Forums and Reports
The Aquarium of the Pacific and the Southern California Wetlands Recovery Project hosted a half-day forum for zoos, aquaria, museums, and other educational organizations in the Southern California region to discuss wetland and watershed education and outreach.
Literally millions of people use these Southern California institutions each year, and there is a need to explore how all these organizations might work collaboratively to maximize the effectiveness of important messages about these issues. The forum resulted in stimulating and productive discussions where the participating institutions shared their experiences and ideas on wetland and watershed education outreach.
As part of the national Conference on Ocean Literacy (CoOL), the Aquarium of the Pacific hosted a simultaneous event in Long Beach, California.
The California conference brought together 119 participants representing academia, aquariums, museums, science centers, media, federal and state government officials and staff, industry, non-profit organizations, foundations, and other stakeholders with an interest in environmental literacy. Attendees discussed the essential principles of ocean literacy; suggested strategies for achieving ocean literacy; and outlined the current challenges and opportunities facing the nation and California for educating school children and the general public to make informed and responsible decisions about the ocean and its resources.
The average American has little knowledge of ocean and coastal ecosystems and how we humans affect them. And the gap between science and the public is increasing. It is clear that our oceans are in trouble and that any effective efforts to restore and protect them must be rooted in strong support by a well-informed public.
This has been the driving force for placing a much higher priority on public ocean education at the Aquarium of the Pacific. This theme of ocean awareness and literacy will be an integral component of both existing and future exhibits and programs inside and outside the Aquarium. The public’s ocean awareness, literacy, and stewardship must increase if we are to make strides in protecting and conserving our marine resources.
In the past several years a number of reports about the ocean and its problems and surveys on environmental literacy have pointed out that while people love the ocean, many neither know much about it nor believe that their actions affect its health.
The U.S. Commission on Ocean Policy (USCOP) and the Pew Oceans Commission reports state a need to broaden ocean education and awareness at all levels of society from pre-schoolers to senior citizens so that, whether they live on the coast or in middle America, all will understand the impact the ocean has on them and the impact they have on the ocean. The goal—an “ocean literate” public. Ocean literacy is defined by the National Science Foundation’s Centers for Ocean Sciences Education Excellence (COSEE) and the National Marine Educators Association (NMEA) as “understanding the ocean’s influence on you and your influence on the ocean”. What ocean science does the public need to know and understand and what are the best strategies and methods for turning the science into messages and stories that make it not only memorable and understandable to the audience, but also result in stewardship of the ocean?
This report summarizes the results of a workshop held at the Aquarium of the Pacific. The workshop was held in response to the call for greater ocean literacy by the U.S. Commission on Ocean Policy (USCOP) report, the U.S. Ocean Action Plan, and the Pew Oceans Commission report.
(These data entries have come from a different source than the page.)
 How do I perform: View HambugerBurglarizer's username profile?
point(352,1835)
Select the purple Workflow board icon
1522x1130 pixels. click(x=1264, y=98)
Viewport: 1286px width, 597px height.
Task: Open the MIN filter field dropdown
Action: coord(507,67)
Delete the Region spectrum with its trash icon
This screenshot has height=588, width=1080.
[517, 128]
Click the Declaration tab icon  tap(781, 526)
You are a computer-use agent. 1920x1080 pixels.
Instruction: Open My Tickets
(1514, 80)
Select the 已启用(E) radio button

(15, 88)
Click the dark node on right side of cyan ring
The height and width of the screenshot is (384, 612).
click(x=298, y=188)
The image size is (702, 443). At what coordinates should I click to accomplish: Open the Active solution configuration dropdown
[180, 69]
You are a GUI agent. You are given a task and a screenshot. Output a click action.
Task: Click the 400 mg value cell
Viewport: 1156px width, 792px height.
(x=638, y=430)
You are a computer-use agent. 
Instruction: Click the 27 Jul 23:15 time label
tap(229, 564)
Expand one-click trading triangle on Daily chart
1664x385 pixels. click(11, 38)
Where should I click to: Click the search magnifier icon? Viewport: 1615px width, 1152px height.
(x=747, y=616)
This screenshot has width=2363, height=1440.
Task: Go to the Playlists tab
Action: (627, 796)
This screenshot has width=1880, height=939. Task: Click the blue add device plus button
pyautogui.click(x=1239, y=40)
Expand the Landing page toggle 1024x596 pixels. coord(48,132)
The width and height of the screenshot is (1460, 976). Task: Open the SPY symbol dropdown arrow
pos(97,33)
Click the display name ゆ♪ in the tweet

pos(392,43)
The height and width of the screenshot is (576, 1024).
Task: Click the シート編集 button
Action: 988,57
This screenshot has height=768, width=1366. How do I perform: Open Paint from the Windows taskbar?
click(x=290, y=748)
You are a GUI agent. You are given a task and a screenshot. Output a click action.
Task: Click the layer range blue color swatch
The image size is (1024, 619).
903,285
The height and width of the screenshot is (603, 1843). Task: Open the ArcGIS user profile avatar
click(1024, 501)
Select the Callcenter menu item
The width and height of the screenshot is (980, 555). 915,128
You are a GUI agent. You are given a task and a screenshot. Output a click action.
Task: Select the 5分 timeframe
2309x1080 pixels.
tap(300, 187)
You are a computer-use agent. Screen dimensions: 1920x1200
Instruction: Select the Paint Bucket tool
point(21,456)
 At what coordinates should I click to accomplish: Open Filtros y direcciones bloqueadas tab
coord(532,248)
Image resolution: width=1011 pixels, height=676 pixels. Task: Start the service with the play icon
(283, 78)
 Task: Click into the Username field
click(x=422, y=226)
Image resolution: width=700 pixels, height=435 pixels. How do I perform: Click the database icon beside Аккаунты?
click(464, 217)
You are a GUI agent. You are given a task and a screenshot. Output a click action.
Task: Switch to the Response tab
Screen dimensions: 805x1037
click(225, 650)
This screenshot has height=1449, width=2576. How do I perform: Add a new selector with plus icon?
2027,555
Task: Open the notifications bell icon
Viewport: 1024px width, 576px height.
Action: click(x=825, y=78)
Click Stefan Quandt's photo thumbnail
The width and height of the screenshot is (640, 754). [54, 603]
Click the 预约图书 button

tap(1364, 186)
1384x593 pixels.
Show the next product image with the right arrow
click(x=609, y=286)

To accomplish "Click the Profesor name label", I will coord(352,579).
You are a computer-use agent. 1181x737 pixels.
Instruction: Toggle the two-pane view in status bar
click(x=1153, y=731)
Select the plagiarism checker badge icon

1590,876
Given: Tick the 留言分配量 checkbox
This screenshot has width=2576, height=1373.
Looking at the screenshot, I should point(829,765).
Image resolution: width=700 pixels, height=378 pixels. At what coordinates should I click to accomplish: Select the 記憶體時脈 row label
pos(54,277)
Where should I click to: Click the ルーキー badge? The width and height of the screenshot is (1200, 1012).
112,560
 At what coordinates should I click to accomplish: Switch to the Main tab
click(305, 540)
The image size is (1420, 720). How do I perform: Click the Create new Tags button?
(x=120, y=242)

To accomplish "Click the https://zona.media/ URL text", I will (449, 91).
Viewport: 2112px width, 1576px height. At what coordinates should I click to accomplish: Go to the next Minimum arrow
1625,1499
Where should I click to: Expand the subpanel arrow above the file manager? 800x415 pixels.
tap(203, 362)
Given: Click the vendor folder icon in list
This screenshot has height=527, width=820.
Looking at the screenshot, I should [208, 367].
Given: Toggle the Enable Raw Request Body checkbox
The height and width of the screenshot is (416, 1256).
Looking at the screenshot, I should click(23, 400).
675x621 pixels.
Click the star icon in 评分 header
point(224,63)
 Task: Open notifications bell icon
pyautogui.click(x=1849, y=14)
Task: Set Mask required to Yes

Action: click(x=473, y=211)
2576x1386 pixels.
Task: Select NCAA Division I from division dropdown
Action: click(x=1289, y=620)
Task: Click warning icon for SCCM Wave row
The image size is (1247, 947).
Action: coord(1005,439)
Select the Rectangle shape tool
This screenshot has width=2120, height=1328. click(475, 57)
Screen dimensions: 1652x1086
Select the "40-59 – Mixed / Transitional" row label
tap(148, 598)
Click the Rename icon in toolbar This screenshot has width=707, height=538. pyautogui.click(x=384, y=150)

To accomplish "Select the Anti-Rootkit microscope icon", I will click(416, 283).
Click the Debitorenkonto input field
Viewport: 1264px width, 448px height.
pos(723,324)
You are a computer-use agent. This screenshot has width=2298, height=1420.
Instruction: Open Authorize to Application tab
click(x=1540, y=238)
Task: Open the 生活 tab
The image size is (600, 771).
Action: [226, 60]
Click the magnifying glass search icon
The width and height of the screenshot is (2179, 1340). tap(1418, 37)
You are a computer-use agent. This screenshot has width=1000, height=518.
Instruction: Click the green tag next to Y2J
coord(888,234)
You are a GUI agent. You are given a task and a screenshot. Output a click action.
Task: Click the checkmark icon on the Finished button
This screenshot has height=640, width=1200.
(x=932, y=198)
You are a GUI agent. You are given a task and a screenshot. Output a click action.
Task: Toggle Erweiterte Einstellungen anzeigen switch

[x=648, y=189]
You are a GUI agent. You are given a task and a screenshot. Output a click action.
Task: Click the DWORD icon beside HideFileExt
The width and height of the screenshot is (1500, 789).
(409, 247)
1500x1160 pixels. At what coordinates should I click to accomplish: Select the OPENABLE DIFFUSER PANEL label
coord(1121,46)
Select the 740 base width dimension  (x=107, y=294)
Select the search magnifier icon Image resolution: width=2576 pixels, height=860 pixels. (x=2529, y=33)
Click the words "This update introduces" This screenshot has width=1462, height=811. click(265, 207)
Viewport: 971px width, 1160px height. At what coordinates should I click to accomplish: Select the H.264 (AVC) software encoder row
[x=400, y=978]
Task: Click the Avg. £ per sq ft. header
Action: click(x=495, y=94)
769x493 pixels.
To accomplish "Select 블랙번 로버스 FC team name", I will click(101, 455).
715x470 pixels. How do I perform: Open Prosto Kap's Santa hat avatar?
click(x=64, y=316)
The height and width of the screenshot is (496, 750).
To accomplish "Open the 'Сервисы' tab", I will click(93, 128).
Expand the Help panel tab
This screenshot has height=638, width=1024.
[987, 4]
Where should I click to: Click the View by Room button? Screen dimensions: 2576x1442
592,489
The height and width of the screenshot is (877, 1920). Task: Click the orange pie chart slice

In the past several years, a number of reports and research papers have pointed out that while people love the ocean, they neither know much about it, nor believe that their actions affect its health. That is, they are not “ocean literate.” It was also pointed out that there is a need to develop ocean education programs targeted not only at the formal education sector, but also at the general public—from pre-schoolers to senior citizens.
A watershed is defined as a specific land area that drains water into a river system or other body of water. The prominent cities in Southern California would not be located where they are today were it not for the Los Angeles and San Gabriel Rivers and the fertile soil around its watersheds.
For centuries these rivers were the sole source of water for its inhabitants. The rivers’ water not only helped make Los Angeles County and Orange County two of the richest agriculture regions in the nation, but also shaped its image as the “Southern California Eden”. Today however, the images of our watersheds contradict its importance to the history and development of this region.